Science and Tech

Silicon Valley has a plan to save humanity: turn on the nuclear reactors

() – Artificial intelligence did not become the utopia that technology evangelists anticipated. Until now, artificial intelligence has proven to be more capable of generating stock market enthusiasm that, for example, great tangible things for humanity. Unless you count Shrimp Jesus.

But that’s going to change, AI advocates tell us. Because the only thing standing in the way of an AI-powered idyll is lots and lots of computing power to train and operate these nascent AI models. And don’t worry, friends of the public who never asked for any of this: that power will not come from the fossil fuels. Imagine the public relations headaches.

No, the technology that is going to save humanity will be powered by the technology that almost destroyed it.

This is the deal: To do AI on the scale that the Microsofts and Googles of the world envision, you need a lot of computing power.
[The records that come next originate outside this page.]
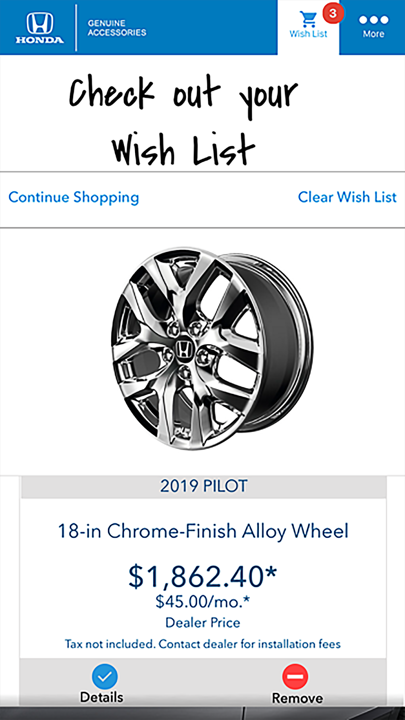Open the Wish List cart icon
This screenshot has width=405, height=720.
(308, 19)
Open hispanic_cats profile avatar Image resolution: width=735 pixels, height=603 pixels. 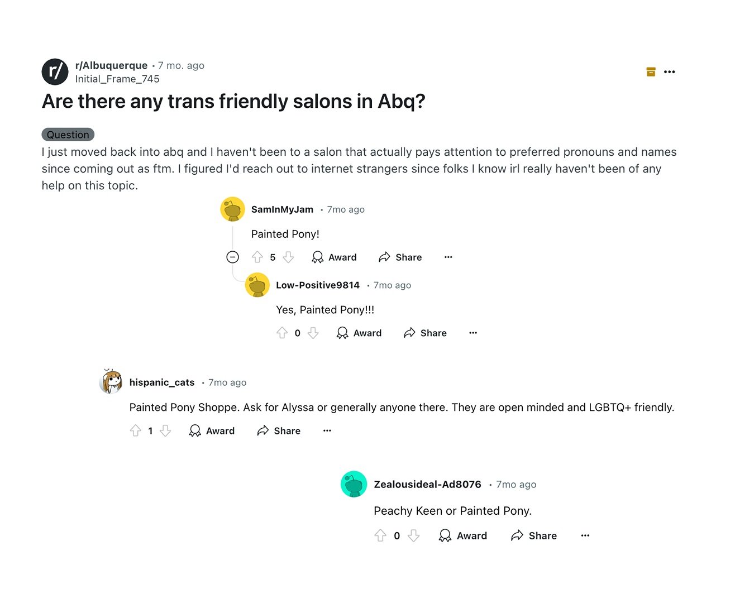coord(111,382)

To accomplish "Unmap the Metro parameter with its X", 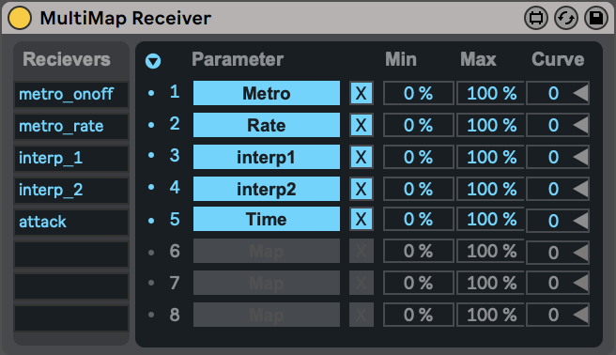I will [x=361, y=93].
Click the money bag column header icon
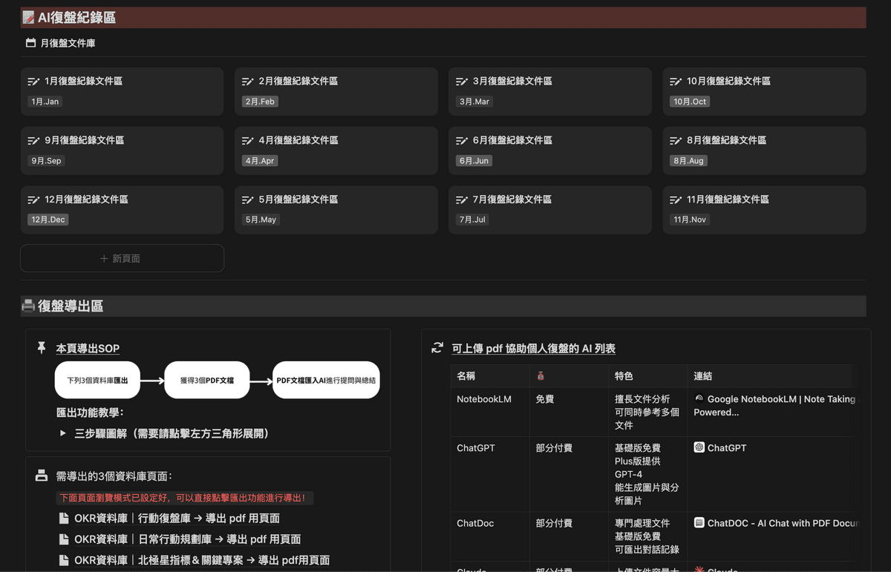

When you ask Chat-GPT a question, that question and its answer are consuming electricity on a supercomputer full of Nvidia chips in some remote, air-conditioned data center.

The power consumption of data centers, AI and cryptocurrency mining (its own environmental headache) could double by 2026according to the International Energy Agency.

In the United States alone, energy demand is expected to grow 13% to 15% annually through 2030, which could make electricity a much scarcer resource, according to analysts at JPMorgan.

The technology industry’s solution, for now, is nuclear energy, more stable than wind or solar and practically free of carbon emissions.

  • Microsoft closed an agreement this month to reopen a reactor at Three Mile Island, the site of a 1979 partial meltdown near Harrisburg, Pennsylvania, in order to provide the company with enough power to sustain its growth in AI. (Not the reactor, of course, but another one that did not fail and continued to operate on the island for years after the incident.)
  • Amazon is working on building a data center campus right on the site of a Talen Energy nuclear power plant in northeastern Pennsylvania.
  • Sam Altman, CEO of OpenAI, is also heavily invested in nuclear energy and is president of Oklo, a nuclear startup that last week received approval to begin investigations of a “microreactor” site in Idaho.
  • This Monday, the Financial Times reported that the venture capital firm co-founded by Peter Thiel, Founders Fund, is backing a nuclear startup trying to create a new method of producing a more powerful nuclear fuel used in advanced reactors.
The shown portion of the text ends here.